It is right for democratically elected governments to want to regulate the tech industry, but the “most effective and intelligent approach” to regulation is one that doesn’t seek to try and micromanage every post and every line of content online, said Nick Clegg, vice-president of Global Affairs and Communications, Facebook. Speaking at Facebook’s Fuel for India event on Tuesday, Clegg said that governments should instead hold companies like Facebook accountable and insist on transparency for systems and policies that they already have in place.
Essentially, Clegg said that Facebook should be allowed to enforce its own community standards, and the government should mandate transparency about its enforcement. In the same vein, the former deputy Prime Minister of the United Kingdom argued that government regulation shouldn’t “hinder the way the international economy now relies on international data flows.”
Facebook is indeed highly dependent on international data flows. It’s data flow between Europe and the United States (its headquarters) has been jeopardized by privacy regulators in the European Union (EU), who have questioned the safety of EU citizens’ data in the United States. Clegg’s request is also in line with the company’s overall opposition to data localisation requirements.

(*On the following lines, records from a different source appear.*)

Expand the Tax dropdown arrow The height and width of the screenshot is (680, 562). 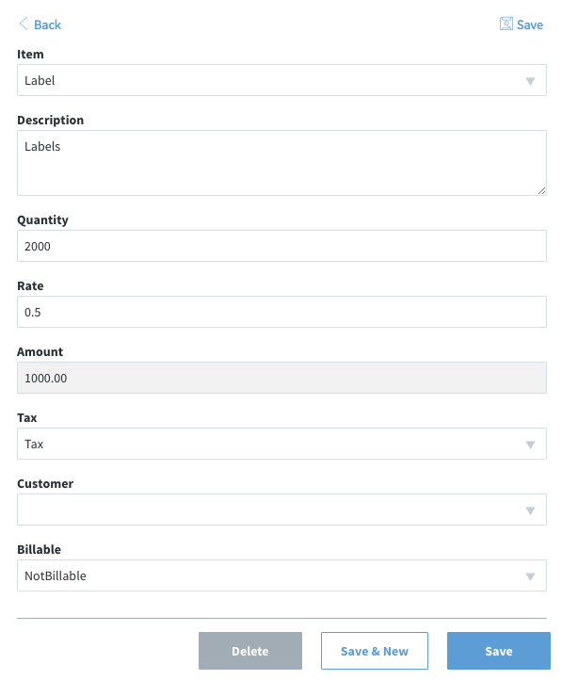pyautogui.click(x=530, y=445)
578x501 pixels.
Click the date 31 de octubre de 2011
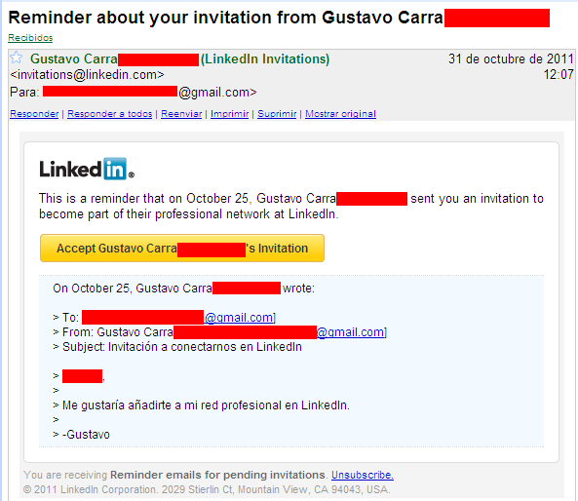click(x=511, y=59)
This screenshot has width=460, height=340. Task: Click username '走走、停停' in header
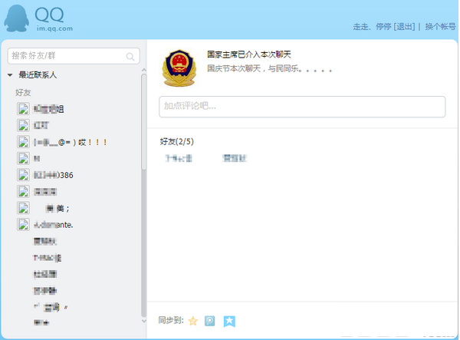[371, 27]
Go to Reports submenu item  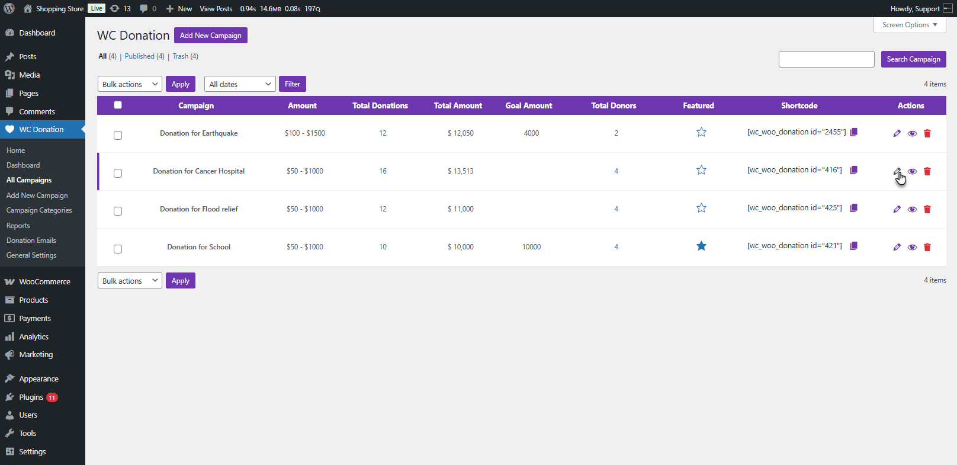(x=18, y=226)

Clegg also elucidated Facebook’s stance on the encryption debate, wherein he indirectly, said that governments shouldn’t ask for breaking encryption and instead should depend on metadata. Speaking specifically about WhatsApp, he said that the application was a private messaging service, and that its customers valued their privacy. “What we say to policymakers in India and elsewhere, is because we can’t see the content that doesn’t mean we cannot use signals that we do pickup, what is called metadata. In other words, the duration of the message, not the actual contents of the message, we can use metadata to pick up signals so that we can go after people on end-to-end encrypted messaging systems,” he said.
Clegg said that WhatsApp was able to remove 2 million accounts a month by the use of metadata. He said that Facebook will “continue to explain to policy makers as best as we can” that users expect the privacy of end-to-end encryption, indicating that Facebook in general is not willing to let go of encryption.
Should India have its own community guidelines?
When asked whether India should have its own community guidelines, Clegg indicated that this wasn’t possible. “The complex thing about all this is that Facebook as a company has been put under tremendous political pressure, whether it’s in India or elsewhere, by people who have different views and often conflicting views about what shouldn’t and shouldn’t be circulating freely on the internet, even though it is legal.”
He claimed that Facebook was transparent in how it acted on content that conflicts with its community standards. “But given that we are a global company, we have to have community standards that we try to apply as evenly as we can around the world and we do so as consistently as we can. It doesn’t mean that there aren’t national legislative requirements and other exceptional requirements and other exceptional requirements that we don’t respond to,” he said.